The Practice Of Love, the seventh album from Norwegian vocalist/writer/musician/producer Jenny Hval, is an intoxicatingly multi-layered work that seems to envelope you from its opening notes. It is intimately earthy, ecstatic, and sometimes unsettling; it arguably evokes a vivid sense of performance – so it’s perhaps surprising to hear that Hval wasn’t thinking about live sets at all when she was originally creating the album.
‘When I wrote and recorded my previous album, Blood Bitch (2016), I had thoughts about scenes and movements and colours all the time, but for this one I was only thinking of words and some kind of fog,’ says Hval. She adds that when she did begin to shape tonight’s live set based on The Practice Of Love, its abstract, collaborative themes (‘communication, community, writing, hands and earth’) flowed quite swiftly: ‘Developing the piece has been a bit like dreaming, but with others.’
The voices on The Practice Of Love, in addition to Hval’s own beautifully lucid expressions, include vocalist/keyboardist Vivian Wang (formerly of Singaporean experimental rockers The Observatory), French musician Félicia Atkinson, and Australian folk/classical artist Laura Jean; they emerge, interlaced through the track-listing, and collectively on the exhilarating ‘Six Red Cannas’.
‘I am drawn to people I like, so collaborations usually happen in a very organic way,’ she explains. ‘I work with friends and people I admire in their own right because of their ideas. Which is why I sometimes have very eclectic bands or instrumentation. Like, I have two people doing performance and one person handling all instruments, or I have someone recreating synth effects with vocals. For me, it's about the person and their ideas.’
Hval’s musical language (as a solo artist, a group player, or under pseudonyms such as Rockettothesky) has always been expansive. On The Practice Of Love, electronic dance and trance music elements give tracks such as ‘Ashes To Ashes’ an unusually clubby, catchy hook; at the same time, she draws out the elegiac quality of these contemporary styles.
‘I have always had a complex relationship with the ‘90s electronic scene,’ she admits. ‘I was a bit too young for the rave scene, and also at the time I was drawn to other things… Looking back, though, there are a lot of cross-overs from rave to dance pop hits of the mid-‘90s, which I loved. At the time, I wanted to be a dancer, and then I suddenly got into music and books.
‘It's interesting to see, looking back, how I went from listening to N-Trance to Deathprod within the timespan of two years when I was a teenager. I went from being a euphoric listener to an investigator of sound (and language). I think both of these aspects are important to me now. It's the mix of these elements that I find interesting. And hopefully this mix creates a very personal language.’
Hval has previously described The Practice Of Love’s deeply atmospheric environment as ‘a fantastical forest’: an imaginative leap away from the album’s real-life backdrop (‘I record in a small space above a bike shed in a backyard in Oslo’).

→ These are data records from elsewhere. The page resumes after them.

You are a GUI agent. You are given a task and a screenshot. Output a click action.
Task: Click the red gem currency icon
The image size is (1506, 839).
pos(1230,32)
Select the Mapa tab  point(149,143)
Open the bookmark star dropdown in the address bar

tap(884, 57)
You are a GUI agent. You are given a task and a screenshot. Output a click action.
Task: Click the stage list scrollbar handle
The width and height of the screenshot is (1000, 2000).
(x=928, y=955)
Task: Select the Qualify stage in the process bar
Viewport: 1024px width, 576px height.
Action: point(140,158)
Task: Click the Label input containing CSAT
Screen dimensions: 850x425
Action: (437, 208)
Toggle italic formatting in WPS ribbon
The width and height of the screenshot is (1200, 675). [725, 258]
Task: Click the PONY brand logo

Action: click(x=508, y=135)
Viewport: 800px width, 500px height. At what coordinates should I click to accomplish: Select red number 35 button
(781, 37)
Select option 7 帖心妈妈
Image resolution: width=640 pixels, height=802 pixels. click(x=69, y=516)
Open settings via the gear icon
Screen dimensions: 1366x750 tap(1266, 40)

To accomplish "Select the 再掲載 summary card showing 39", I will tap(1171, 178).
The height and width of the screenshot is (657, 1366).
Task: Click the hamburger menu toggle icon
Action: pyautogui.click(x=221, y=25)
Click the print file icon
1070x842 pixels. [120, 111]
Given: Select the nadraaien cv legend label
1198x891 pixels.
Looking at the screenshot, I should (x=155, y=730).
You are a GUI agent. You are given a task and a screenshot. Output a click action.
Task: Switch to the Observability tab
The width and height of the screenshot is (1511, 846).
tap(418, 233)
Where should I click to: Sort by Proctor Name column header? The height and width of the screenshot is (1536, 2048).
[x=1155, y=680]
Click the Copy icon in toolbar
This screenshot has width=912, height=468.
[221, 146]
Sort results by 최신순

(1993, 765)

Still, that fantastical realm flourished as Hval began to experiment with new writing, at the same time that her co-producer Lasse Marhaug was planning his first film:
‘I wrote something, suggested by Lasse, that was going to be about a sleep ritual in the forests of northern Norway, forests that were never claimed by a Christian king back when the country was ‘christened’,’ says Hval. ‘Vivian Wang recorded this narrative text for the film, but the film was never made. I fell in love with the recording and created ‘Lions’ (the opening number on The Practice Of Love) in response. I wrote a lot about forests elsewhere, too. I guess I take an interest in nature mainly through writing. That sounds a bit sad, doesn't it?’
Not at all; on The Practice Of Love, it sounds like a thrilling rush to the head and the heart – and at tonight’s performance, its narratives, soundscapes and fables spring to life through a blend of music from the album with guest performers including Wang, Orfee Schuijt’s dance choreography and film visuals.
Hval deliberates: ‘I think the main focus of the show is “craft” and "hands". "Making stuff". Or,’ she decides: ‘”making stuff together"’.